In 1920s French film theory and practice, superimposition was hailed as a way of claiming film as art by injecting subjectivity and making clear that the image was no mere copy of reality. By 1946, in “The Life and Death of Superimposition,” André Bazin argued that this once-vital technique had become but a cheap and ineffective convention for representing the supernatural. At Rotterdam, superimposition was alive indeed, appearing as a privileged device in the work of numerous filmmakers, often to striking visual effect. Positively virtuosic was Alexandre Larose’s exquisite brouillard – passage #14 (2014), a single unedited roll of 35-mm film exposed thirty-nine times as the filmmaker walked down a forest path to the water. But in works such as Basim Magdy’s The Dent (2014) and The Many Colors of the Sky Radiate Forgetfulness (2015), Ben Russell’s Atlantis (2014), and Filipa César’s Mined Soil (2015), forms of multiple exposure and rephotography function as more than an aesthetic; they provide a way to negotiate between reality and representation, leapfrogging over Bazin’s dismissive understanding of superimposition to return to the complex interplay of recording and subjective intervention that characterized its use in the ’20s.
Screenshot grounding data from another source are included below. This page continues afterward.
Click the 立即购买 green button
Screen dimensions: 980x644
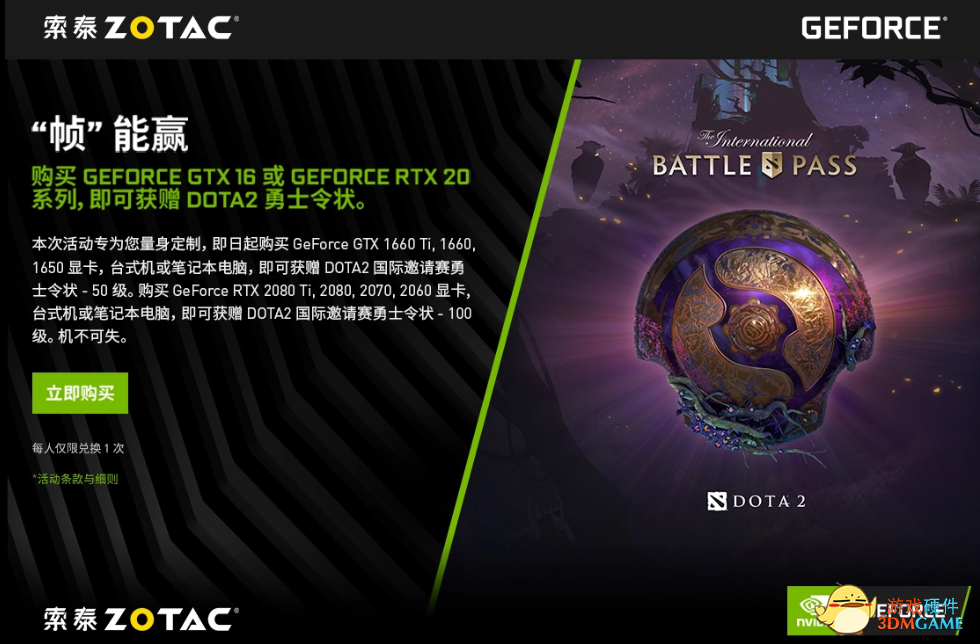coord(80,393)
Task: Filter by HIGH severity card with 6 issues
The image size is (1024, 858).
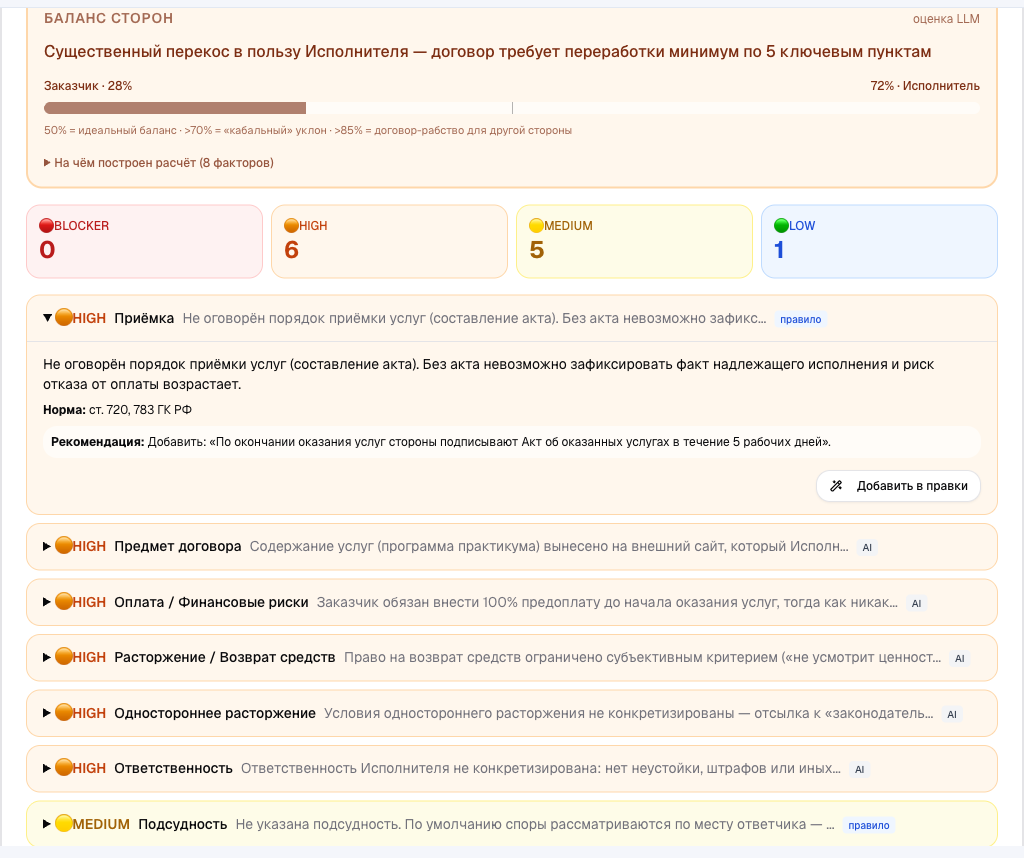Action: click(389, 242)
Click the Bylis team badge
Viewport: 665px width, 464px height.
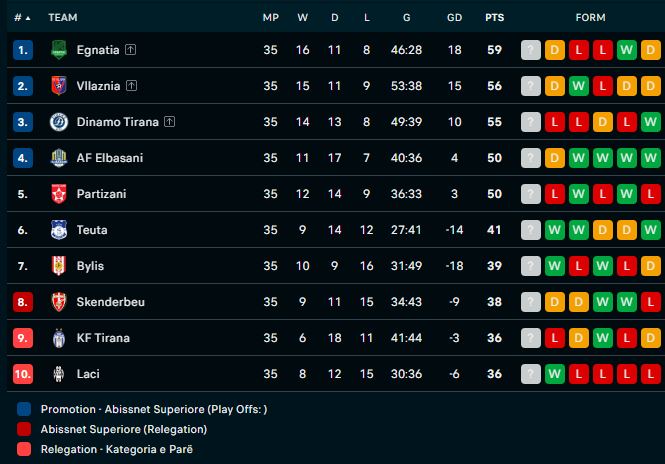(58, 266)
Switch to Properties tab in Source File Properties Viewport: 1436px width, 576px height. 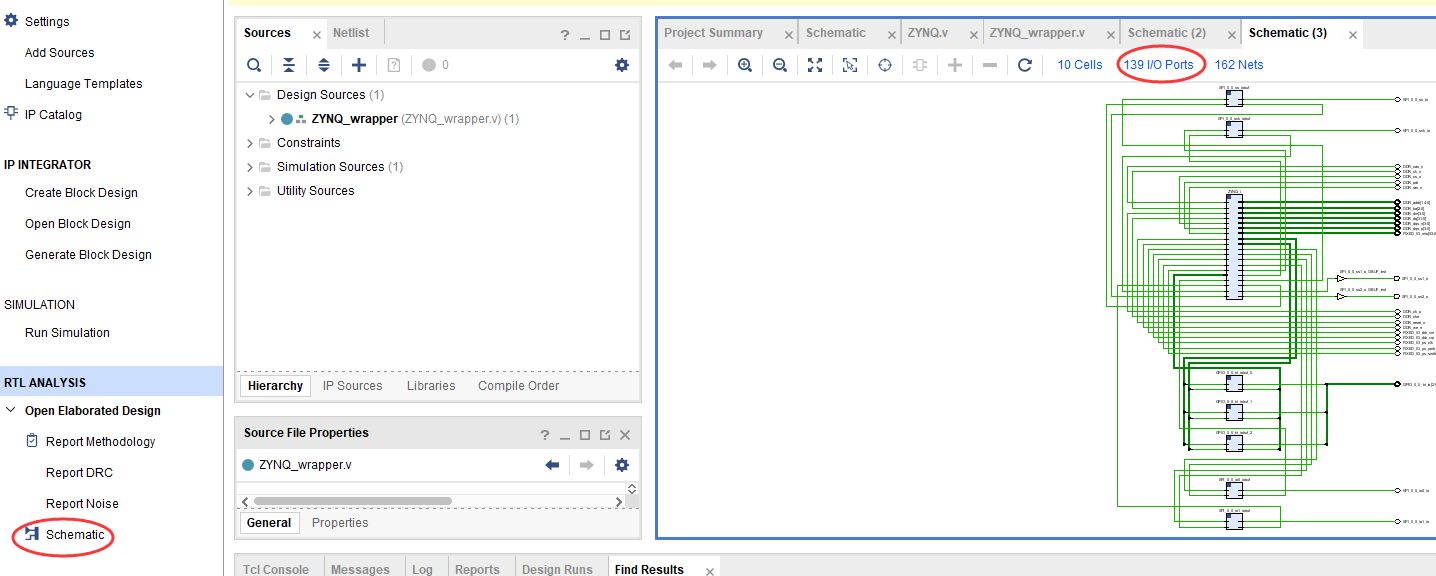click(x=339, y=523)
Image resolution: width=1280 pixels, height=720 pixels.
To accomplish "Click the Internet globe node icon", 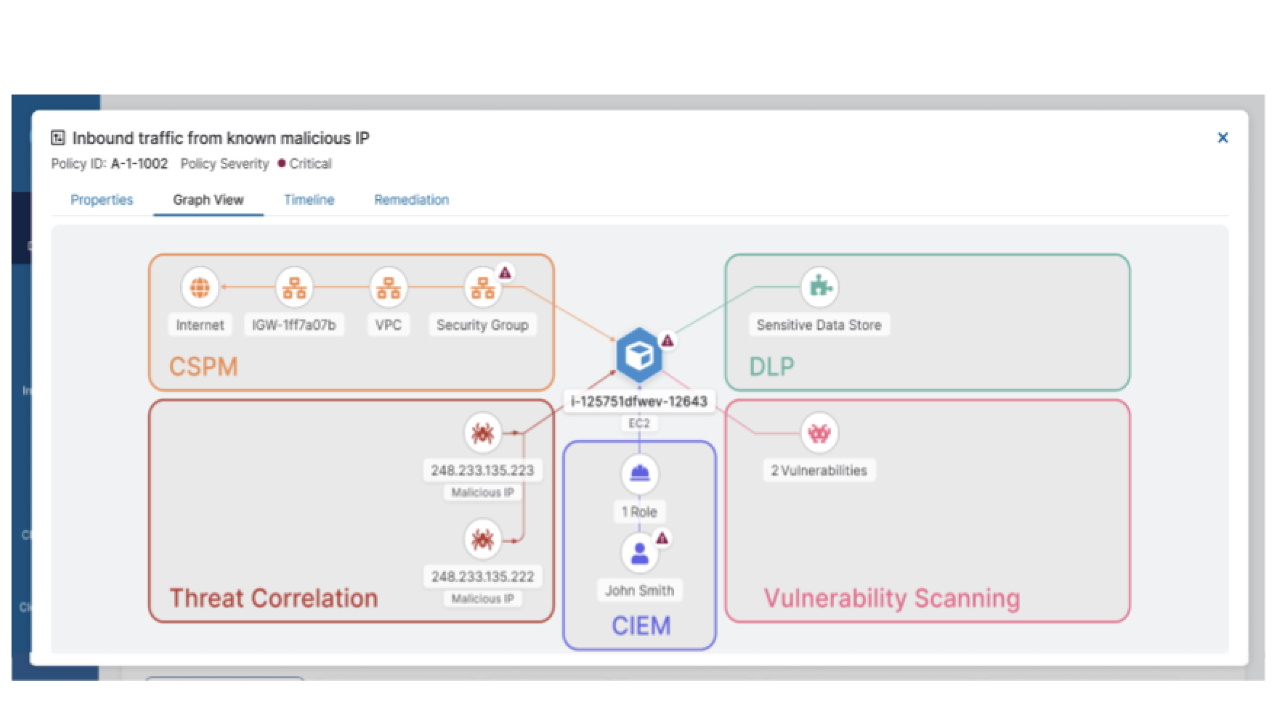I will 200,288.
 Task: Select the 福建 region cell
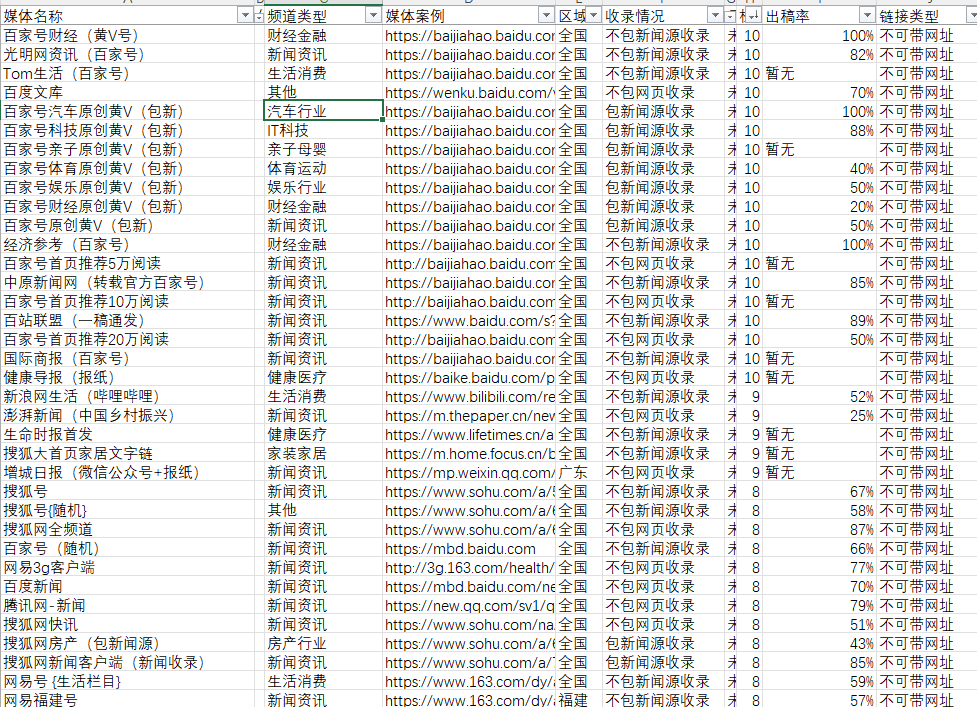pos(573,700)
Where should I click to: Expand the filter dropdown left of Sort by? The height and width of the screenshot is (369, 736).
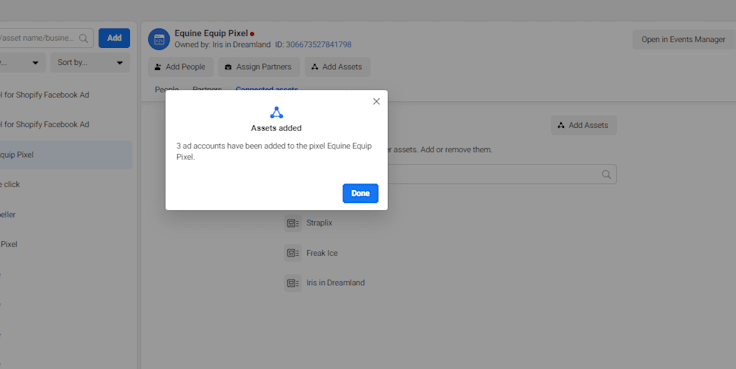22,62
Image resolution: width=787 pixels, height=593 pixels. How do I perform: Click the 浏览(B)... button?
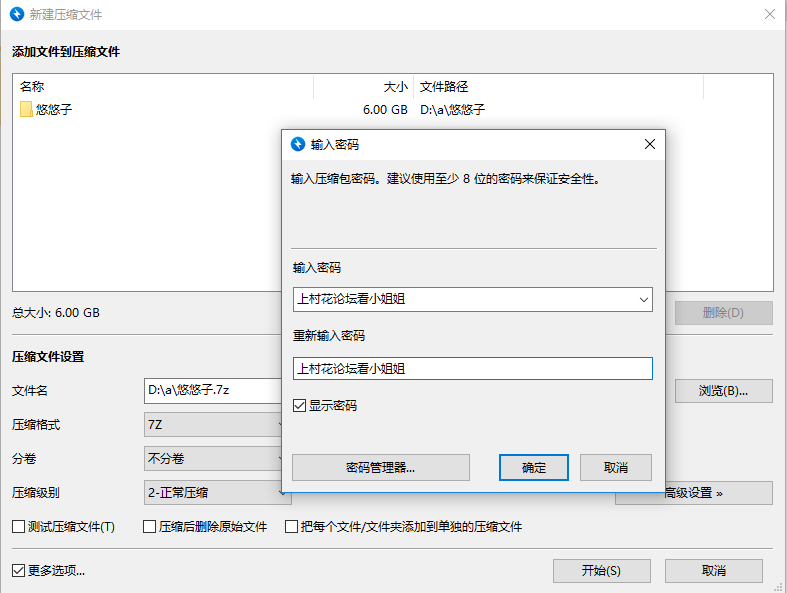[x=723, y=390]
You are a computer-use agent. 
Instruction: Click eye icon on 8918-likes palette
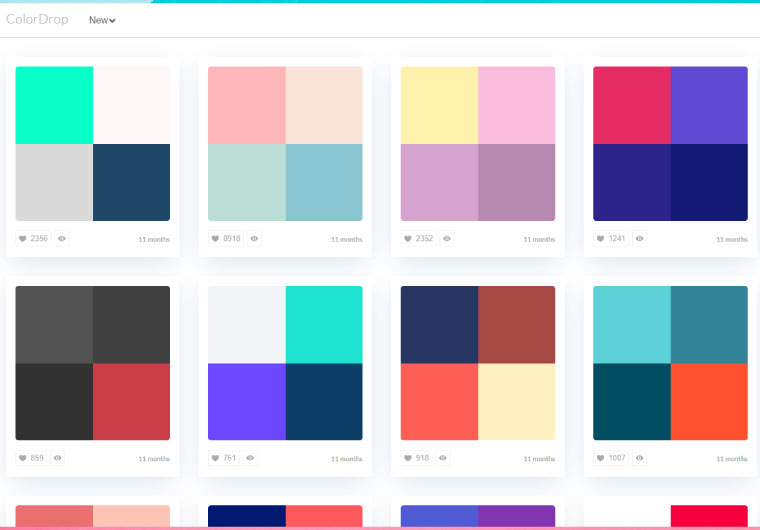(x=254, y=239)
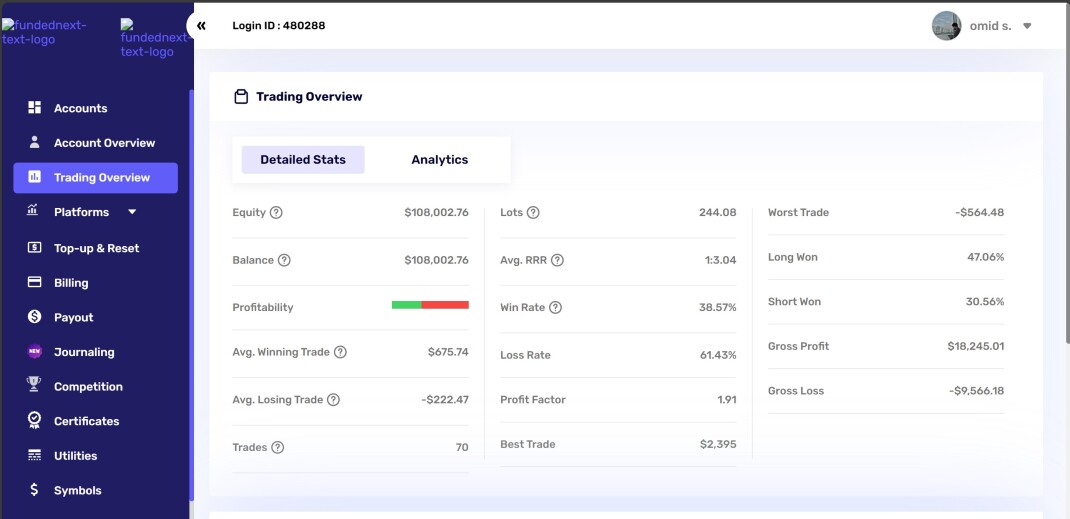Image resolution: width=1070 pixels, height=519 pixels.
Task: Click the Profitability green-red bar
Action: 430,305
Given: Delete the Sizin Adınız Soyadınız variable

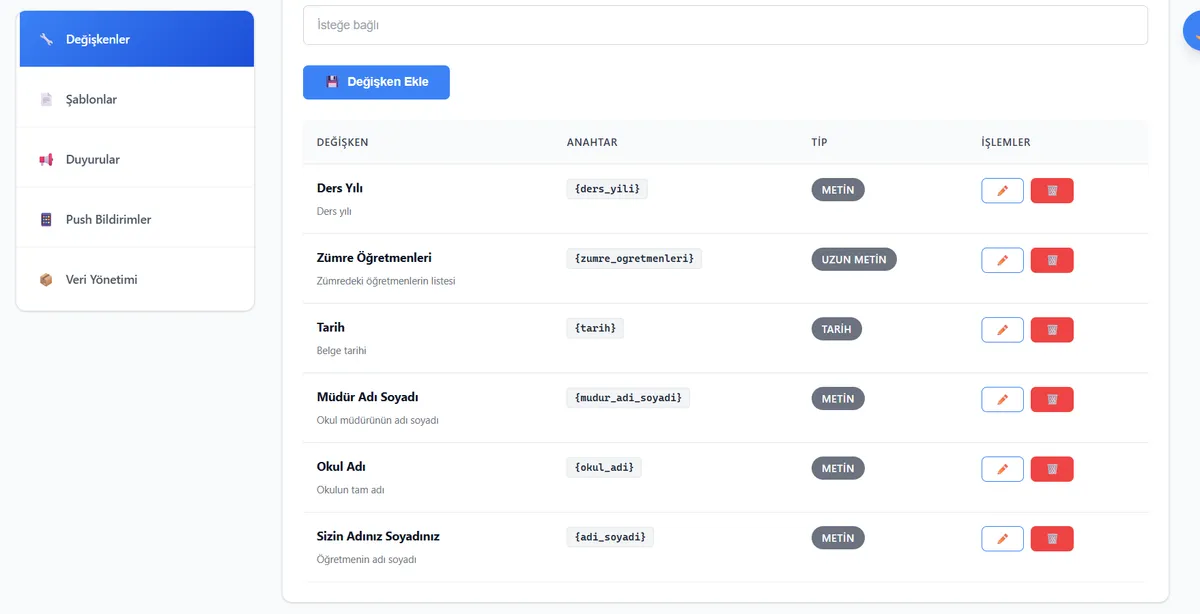Looking at the screenshot, I should coord(1051,539).
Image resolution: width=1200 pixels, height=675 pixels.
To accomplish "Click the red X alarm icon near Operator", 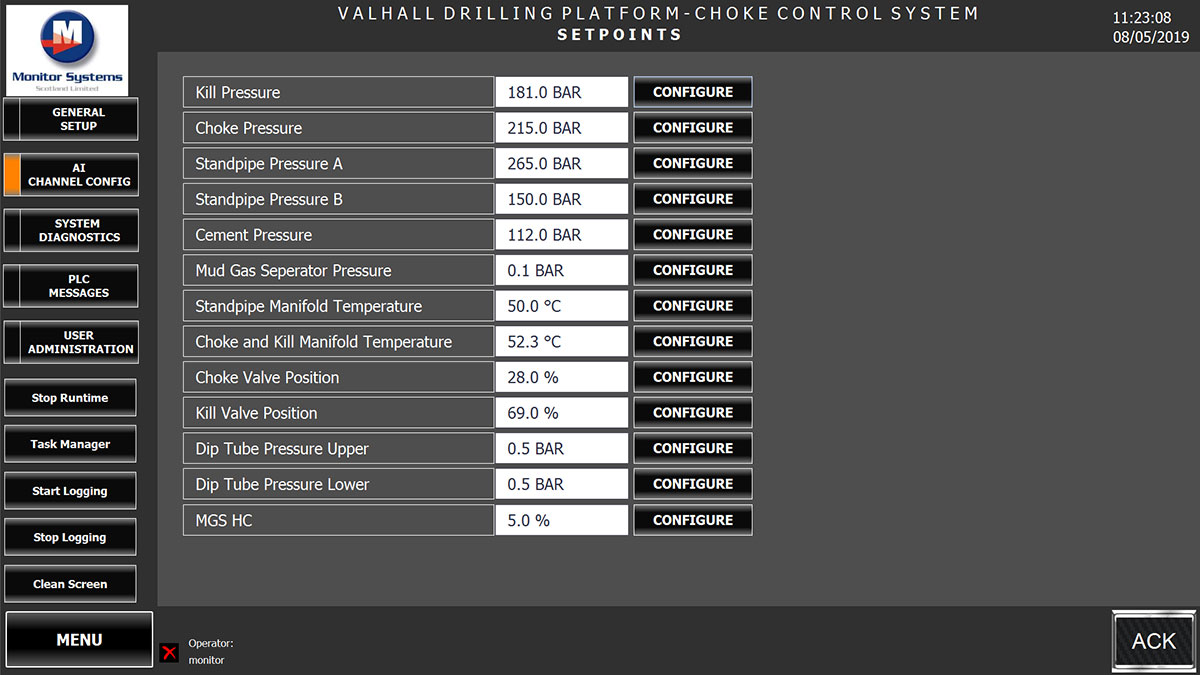I will [x=170, y=650].
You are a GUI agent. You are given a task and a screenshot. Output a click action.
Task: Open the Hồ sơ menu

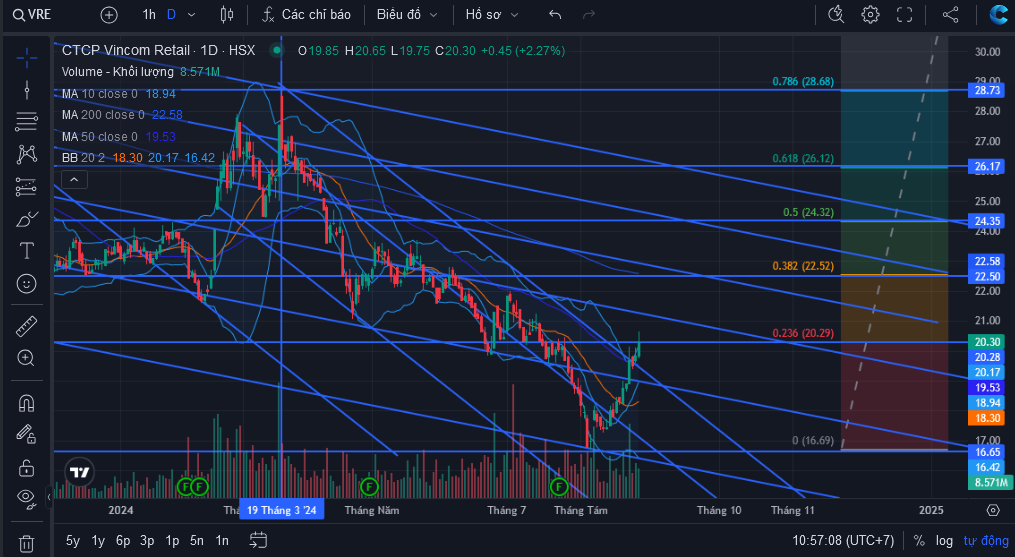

Two terrific films married historical strategies of abstraction with a contemporary interest in cultural reference. Jodie Mack’s Razzle Dazzle (2014) might appear as a pretty, glittery bauble, and indeed it is. But as a flicker film constructed of brocaded and sequined fabrics, it should also be understood as a feminist intervention into the austere tradition of Color Field abstraction most closely associated with Paul Sharits, the subject of a documentary by François Miron that made its international premiere at the festival. Mack works with the tactility and luminosity of these textiles, playfully posing their chintzy cultural associations as a challenge to modernist purity. Jean-Paul Kelly’s The Innocents (2014) concludes with an abstract passage of colored circles that recalls the visual music tradition. This closing section retrospectively sheds light on the film’s opening, in which a series of found photos—including images of Julian Assange and pornography—are punctured by holes colored around the edge. These rhyming sections bookend a reenactment of the Maysles’ Truman Capote documentary, in which fiction and reality merge. Together, the film’s three parts work to question how style and representational convention shape our encounter with supposedly “true” images.

Three reels from Anne Charlotte Robertson’s Five Year Diary (1981–97), recently restored by Harvard Film Archive, offered an utterly singular experience as devastating as it was rewarding. These intimate Super 8 chronicles of mental illness, environmental concern, and daily experience have a split sound track, with one channel consisting of Robertson speaking in states of psychic distress, while the other offers her more lucid reflections on sound, image, and life. Addressed to her future true love and conceived partly as a form of therapy, these films possess a candor that far surpasses most of what gets called “diary film,” to the point that they are sometimes uncomfortable to watch. But even so, if the eighty-five minutes exhibited at Rotterdam are any indication of the quality of the thirty-six-hour opus, Five Year Diary is a major work deserving of a central place in the history of women’s experimental filmmaking—something that sadly eluded Robinson in her lifetime.

Erika Balsom

The forty-fourth International Film Festival Rotterdam ran January 21–February 1, 2015.